1. Invest in a diary or journal.


Writing about serious emotions might sound rough, but studies suggest that taking good old-fashioned pen to paper can help people be more present in their minds and bodies as a path to healing. If you’ve lost your father, writing in a grief journal can help ease the pain. If you’ve never had a dad in your life, grieving is still an important part of that experience. There are no rules to journaling, and there are no time limits on grief, so writing about this emotional place in your life might help you through a day that celebrates what feels more like a loss. Logging your sense of abandonment may actually lead to an eventual sense of fulfillment as you chart your good days and emerge stronger.

2. Seek more connection.


Talking to a loved one or friend is so important during times of grief. If physical distancing makes that impossible where you are and you’ve had enough of Zoom, looking into your dad’s family history, or learning more about a dad you haven’t known, might be helpful or interesting as a way to understand him better. As the past year has unfolded ruthlessly, reports have indicated that researching family trees on sites like Ancestry has soared. While deep-diving into our roots might feel too unpredictable for some, it might also provide a gateway to healing for others.

3. Find a combined, reminiscent scent.


It’s no secret that our sense of smell conjures instant memories. If remembering your father more immediately is integral to getting through Father’s Day, why not create a scent that recalls his cologne or aftershave? We recently shared how making your own perfume is a kinder, more personalized way to treat yourself to fragrance, and a holiday like this one is the perfect reason to indulge in a treat. Maybe a spicy scent reminds you of Dad, but you prefer citrus. Now you can blend your own combo with a fresh edge. If there’s never been a father figure in your life, splashing a fresh scent around that you’ve created yourself might be an invigorating way to burst into spring.

4. Light a special candle.


To extend those fragrant memories, honoring your dad with a candle is a sweet way to mark his presence in your life. Burning a gentle flame to illuminate how and why he was so important to you might provide a reprieve from sadness, and there’s never a bad time to light up your room with fragrance. If you’re separated from your dad, or if he’s never been around, picking a luxurious scent to fill your space can and should be a gift to yourself. One idea for a delightful soy candle is to seek the comfort of Wireback Candle Co.

5. When in doubt, get out of the house.


If your mood is just not settling well, regardless of what you try on a difficult Father’s Day, nature abounds somewhere nearby, and getting out there is a reminder that life goes on. Even if you don’t live near a botanical garden, scientists are adamant that walking outside in the fresh air can move mountains when it comes to boosting mental health. Maybe you want to walk along a route you used to share with your father, of maybe you just want to get out of your own head and check out the trees and tulips for a while.

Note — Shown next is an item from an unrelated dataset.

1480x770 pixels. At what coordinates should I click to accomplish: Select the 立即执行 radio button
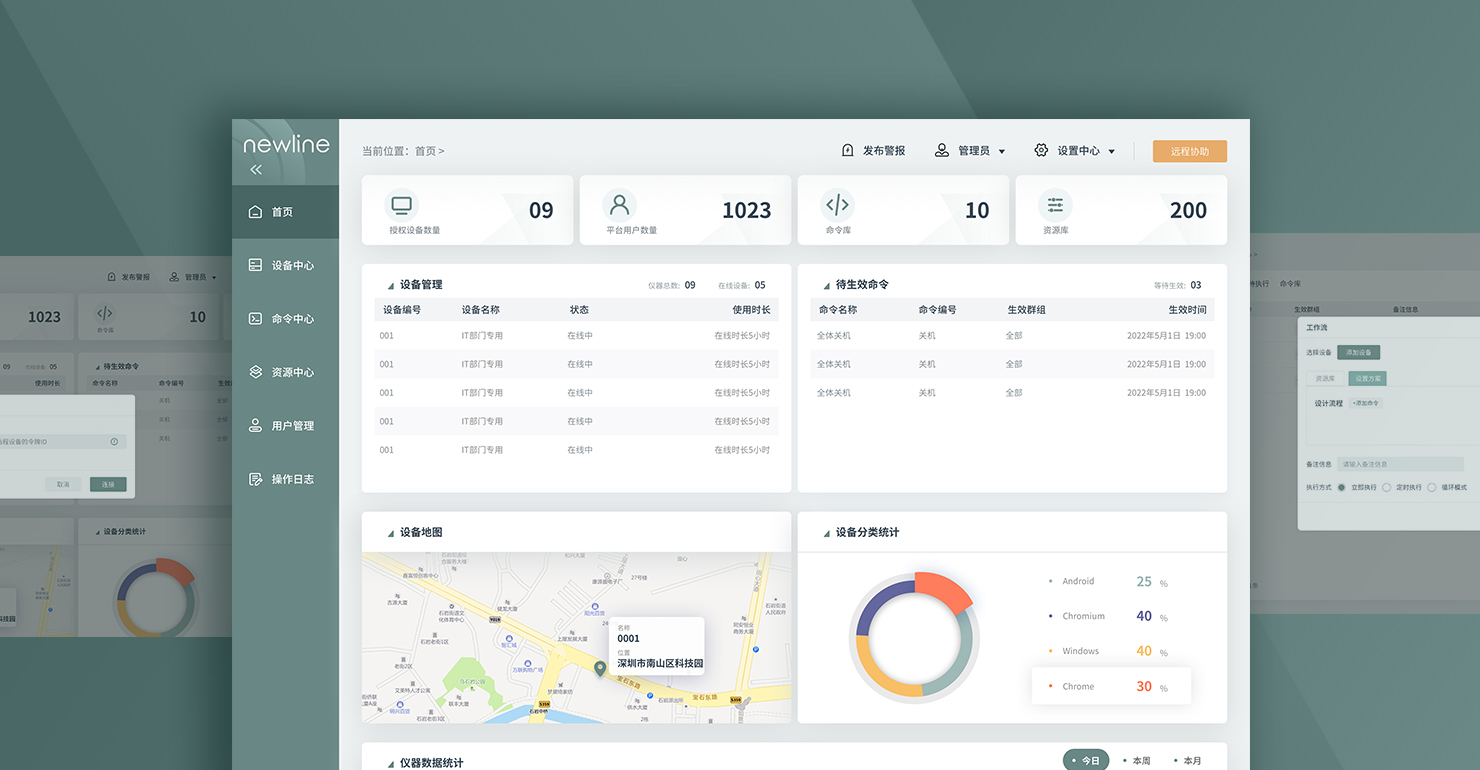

If you’re an adult child in mourning, or a person in search of more connection to family, there can be brighter ways to approach this deeply personal aspect of Father’s Day. Whether it’s anchoring a wave of emotions by writing them down, shining a commemorative light, or just getting back out into the real world for a good hike, it feels crucial that you treat yourself with compassion. There is no designated guide to circumnavigating loss, so—above all—be kind to yourself as you gently work your way through.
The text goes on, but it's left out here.